▸ **Aim of the task**
Your answer should repeat every line of the records below in which the word "Expand" appears.

▸ **Input records**
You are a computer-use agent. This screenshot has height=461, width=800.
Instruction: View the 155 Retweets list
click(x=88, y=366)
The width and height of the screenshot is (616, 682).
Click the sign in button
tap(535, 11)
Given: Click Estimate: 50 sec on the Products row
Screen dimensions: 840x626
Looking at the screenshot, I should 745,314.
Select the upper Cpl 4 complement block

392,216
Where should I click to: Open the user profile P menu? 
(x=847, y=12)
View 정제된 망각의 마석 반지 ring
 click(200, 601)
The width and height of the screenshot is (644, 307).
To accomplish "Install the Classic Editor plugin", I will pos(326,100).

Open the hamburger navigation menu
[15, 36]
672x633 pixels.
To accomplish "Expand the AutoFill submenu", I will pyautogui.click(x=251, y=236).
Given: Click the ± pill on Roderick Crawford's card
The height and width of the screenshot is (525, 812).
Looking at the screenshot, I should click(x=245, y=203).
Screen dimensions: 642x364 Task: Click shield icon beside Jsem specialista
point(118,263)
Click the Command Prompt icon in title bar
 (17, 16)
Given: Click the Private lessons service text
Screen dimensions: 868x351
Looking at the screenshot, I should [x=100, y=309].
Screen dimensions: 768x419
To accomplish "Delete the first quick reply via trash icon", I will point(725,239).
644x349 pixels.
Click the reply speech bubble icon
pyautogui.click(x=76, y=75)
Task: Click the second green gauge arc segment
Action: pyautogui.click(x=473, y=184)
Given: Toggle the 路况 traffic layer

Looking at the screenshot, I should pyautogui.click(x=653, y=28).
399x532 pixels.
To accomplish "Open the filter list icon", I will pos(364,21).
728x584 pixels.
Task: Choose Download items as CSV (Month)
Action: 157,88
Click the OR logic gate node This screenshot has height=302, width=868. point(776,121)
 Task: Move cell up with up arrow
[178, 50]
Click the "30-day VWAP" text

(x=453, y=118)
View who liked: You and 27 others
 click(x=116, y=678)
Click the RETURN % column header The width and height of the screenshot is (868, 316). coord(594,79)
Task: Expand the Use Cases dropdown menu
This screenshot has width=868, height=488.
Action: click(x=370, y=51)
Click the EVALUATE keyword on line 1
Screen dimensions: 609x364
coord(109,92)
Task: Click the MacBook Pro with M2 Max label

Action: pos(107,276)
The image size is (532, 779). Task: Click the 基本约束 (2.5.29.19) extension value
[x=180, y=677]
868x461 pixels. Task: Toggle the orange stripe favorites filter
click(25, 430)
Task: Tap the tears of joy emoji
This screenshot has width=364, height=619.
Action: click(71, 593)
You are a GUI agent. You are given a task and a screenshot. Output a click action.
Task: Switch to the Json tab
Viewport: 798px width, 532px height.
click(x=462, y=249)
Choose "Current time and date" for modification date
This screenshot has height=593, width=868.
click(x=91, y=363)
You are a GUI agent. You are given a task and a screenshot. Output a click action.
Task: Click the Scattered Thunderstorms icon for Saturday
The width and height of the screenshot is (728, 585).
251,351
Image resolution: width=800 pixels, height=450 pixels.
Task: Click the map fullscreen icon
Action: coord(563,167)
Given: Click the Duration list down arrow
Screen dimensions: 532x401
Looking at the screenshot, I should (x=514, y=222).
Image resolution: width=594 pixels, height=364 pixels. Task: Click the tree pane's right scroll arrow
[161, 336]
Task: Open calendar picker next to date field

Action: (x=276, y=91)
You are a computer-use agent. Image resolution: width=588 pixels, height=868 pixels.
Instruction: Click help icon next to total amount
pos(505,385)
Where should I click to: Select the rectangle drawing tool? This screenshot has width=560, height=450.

▸ **Exercise solution**
To accomplish "Expand the AutoFill submenu", I will pyautogui.click(x=251, y=236).
Task: Expand the Use Cases dropdown menu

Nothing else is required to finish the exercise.